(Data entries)
####################

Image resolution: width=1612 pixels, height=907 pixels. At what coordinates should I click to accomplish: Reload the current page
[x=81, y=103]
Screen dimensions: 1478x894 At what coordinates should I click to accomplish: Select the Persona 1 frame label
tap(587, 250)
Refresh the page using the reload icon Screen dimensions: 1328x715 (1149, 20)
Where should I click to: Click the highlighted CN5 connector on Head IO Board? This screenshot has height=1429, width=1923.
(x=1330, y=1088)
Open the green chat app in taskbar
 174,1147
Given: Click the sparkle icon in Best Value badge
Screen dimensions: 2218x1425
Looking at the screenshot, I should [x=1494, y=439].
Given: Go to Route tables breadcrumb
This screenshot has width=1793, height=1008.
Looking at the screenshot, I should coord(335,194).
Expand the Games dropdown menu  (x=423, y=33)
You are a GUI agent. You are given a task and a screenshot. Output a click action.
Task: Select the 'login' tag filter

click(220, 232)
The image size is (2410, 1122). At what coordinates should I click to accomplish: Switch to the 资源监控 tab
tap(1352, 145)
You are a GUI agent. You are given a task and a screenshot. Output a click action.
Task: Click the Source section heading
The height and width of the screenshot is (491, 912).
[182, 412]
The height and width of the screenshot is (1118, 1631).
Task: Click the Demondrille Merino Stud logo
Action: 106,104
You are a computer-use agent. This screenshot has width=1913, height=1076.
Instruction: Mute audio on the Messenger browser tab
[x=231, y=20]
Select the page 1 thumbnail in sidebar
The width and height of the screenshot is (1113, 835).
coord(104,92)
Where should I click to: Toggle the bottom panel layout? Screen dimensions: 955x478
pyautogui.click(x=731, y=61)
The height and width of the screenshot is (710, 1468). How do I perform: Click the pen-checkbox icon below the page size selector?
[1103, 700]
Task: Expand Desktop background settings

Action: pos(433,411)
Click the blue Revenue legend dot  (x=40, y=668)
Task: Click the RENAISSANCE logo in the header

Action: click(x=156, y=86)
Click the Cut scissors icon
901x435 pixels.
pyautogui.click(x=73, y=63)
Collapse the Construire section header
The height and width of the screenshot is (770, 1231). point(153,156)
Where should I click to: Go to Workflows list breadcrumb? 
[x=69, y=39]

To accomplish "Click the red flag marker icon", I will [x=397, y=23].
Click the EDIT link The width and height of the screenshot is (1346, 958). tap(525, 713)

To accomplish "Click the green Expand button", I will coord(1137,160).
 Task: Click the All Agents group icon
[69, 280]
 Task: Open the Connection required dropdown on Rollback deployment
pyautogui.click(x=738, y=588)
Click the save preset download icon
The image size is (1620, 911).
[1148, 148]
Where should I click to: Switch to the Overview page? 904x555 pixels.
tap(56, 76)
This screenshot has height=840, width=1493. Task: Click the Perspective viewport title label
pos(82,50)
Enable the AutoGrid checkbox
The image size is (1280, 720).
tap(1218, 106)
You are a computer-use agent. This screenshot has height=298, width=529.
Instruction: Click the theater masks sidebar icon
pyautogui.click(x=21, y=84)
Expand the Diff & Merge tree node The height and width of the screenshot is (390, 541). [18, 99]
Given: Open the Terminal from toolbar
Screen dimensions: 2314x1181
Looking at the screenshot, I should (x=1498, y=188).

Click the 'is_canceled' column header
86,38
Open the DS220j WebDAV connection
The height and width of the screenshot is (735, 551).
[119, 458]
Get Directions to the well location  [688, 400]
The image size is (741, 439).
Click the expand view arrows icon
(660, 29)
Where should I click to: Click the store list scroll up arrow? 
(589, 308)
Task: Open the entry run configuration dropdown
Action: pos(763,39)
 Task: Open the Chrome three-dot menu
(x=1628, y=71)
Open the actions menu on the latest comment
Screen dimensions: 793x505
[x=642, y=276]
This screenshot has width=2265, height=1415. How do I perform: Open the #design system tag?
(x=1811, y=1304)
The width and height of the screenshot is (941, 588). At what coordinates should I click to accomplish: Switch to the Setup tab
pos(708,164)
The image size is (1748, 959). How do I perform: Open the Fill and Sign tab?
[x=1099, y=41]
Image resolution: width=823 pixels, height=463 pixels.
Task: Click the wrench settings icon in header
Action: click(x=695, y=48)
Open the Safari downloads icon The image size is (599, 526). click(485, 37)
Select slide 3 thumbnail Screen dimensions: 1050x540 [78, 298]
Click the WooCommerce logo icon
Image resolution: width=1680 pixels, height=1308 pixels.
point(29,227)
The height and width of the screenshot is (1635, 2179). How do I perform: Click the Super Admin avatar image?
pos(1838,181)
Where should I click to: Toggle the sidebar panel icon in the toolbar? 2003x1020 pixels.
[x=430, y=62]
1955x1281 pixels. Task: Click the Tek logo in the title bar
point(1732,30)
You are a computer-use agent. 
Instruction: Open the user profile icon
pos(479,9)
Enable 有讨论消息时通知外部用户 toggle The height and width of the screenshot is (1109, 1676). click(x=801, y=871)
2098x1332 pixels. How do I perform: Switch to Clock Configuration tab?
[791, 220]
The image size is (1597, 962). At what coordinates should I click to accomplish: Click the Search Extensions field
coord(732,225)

####################

> _The problem_
Transcribe the entries above word for word, from the first line through the line containing "Given: Click the", and nothing else.

> _Exercise result_
Image resolution: width=1612 pixels, height=907 pixels. At what coordinates should I click to accomplish: Reload the current page
[x=81, y=103]
Screen dimensions: 1478x894 At what coordinates should I click to accomplish: Select the Persona 1 frame label
tap(587, 250)
Refresh the page using the reload icon Screen dimensions: 1328x715 (1149, 20)
Where should I click to: Click the highlighted CN5 connector on Head IO Board? This screenshot has height=1429, width=1923.
(x=1330, y=1088)
Open the green chat app in taskbar
 174,1147
Given: Click the sparkle icon in Best Value badge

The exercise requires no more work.